Keep the pictures out. Restate the entries below word for word.

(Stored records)
::::::::
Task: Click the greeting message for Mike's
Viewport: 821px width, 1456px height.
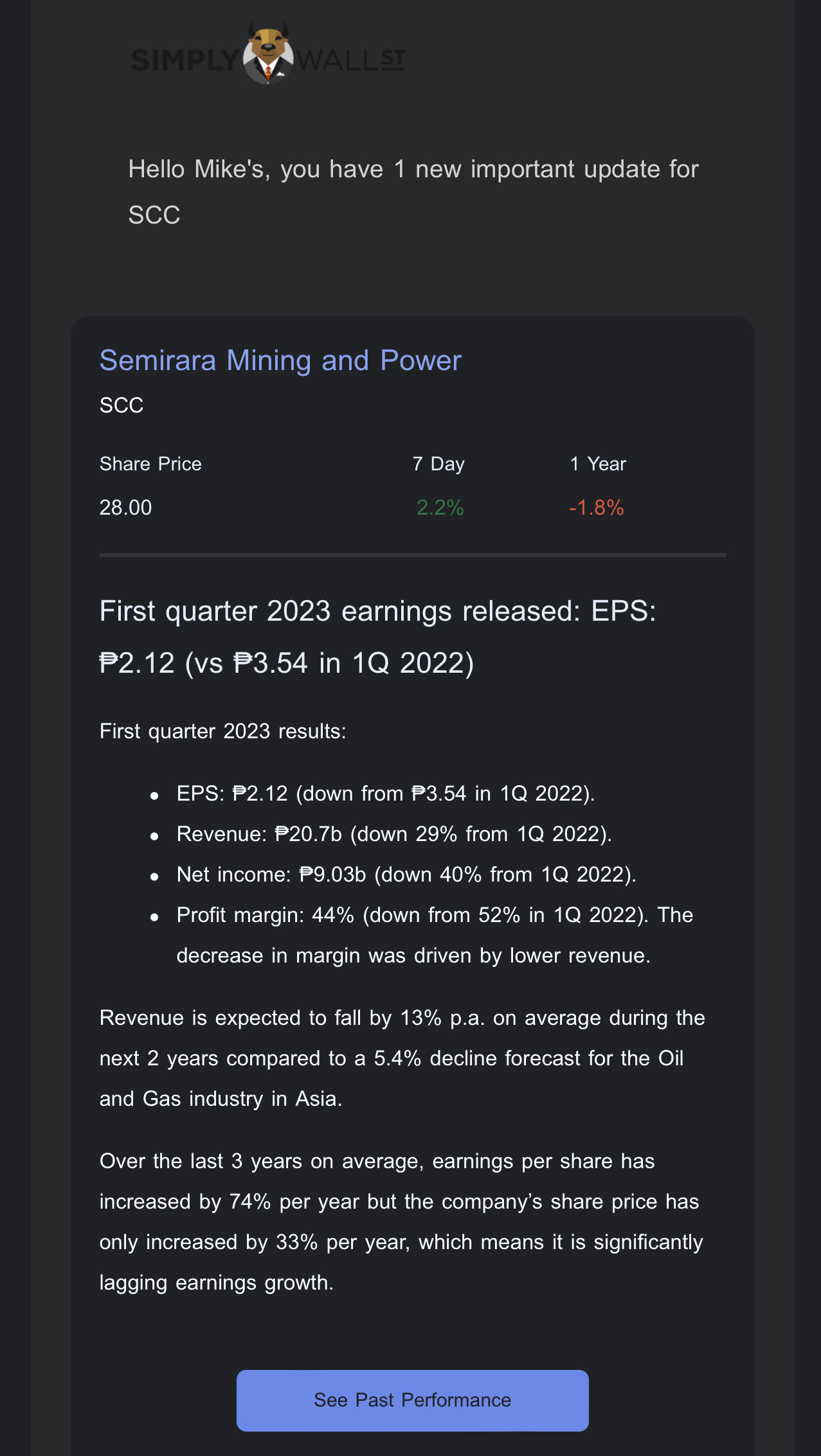Action: pyautogui.click(x=413, y=168)
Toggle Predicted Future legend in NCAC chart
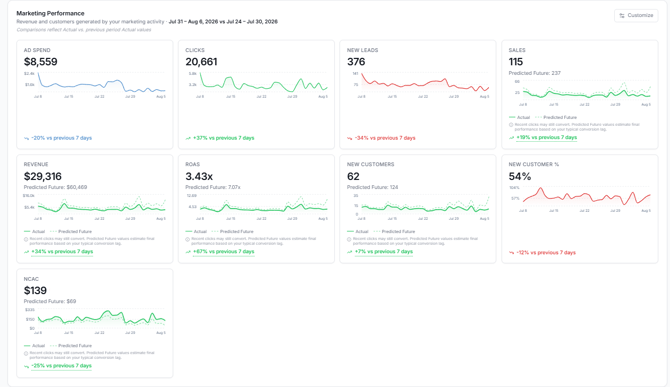670x387 pixels. click(x=71, y=346)
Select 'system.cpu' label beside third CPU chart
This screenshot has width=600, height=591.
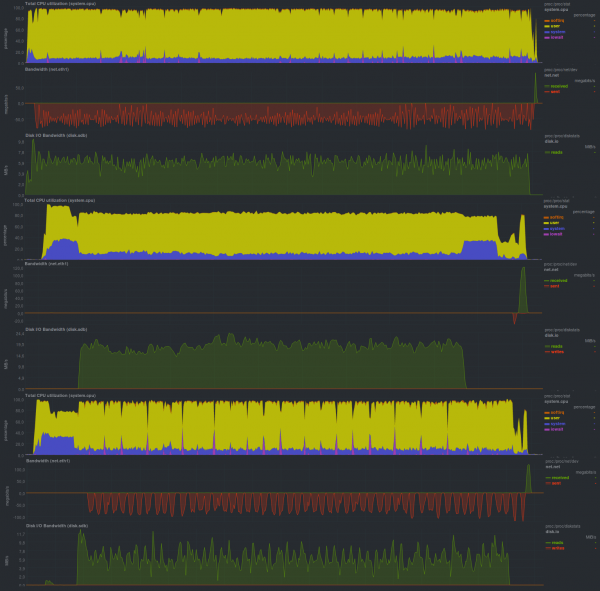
::::::::
▸ **WRITTEN ANSWER**
Task: Click the greeting message for Mike's
Viewport: 821px width, 1456px height.
Action: pyautogui.click(x=413, y=168)
Toggle Predicted Future legend in NCAC chart
670x387 pixels. click(x=71, y=346)
Select 'system.cpu' label beside third CPU chart
This screenshot has width=600, height=591.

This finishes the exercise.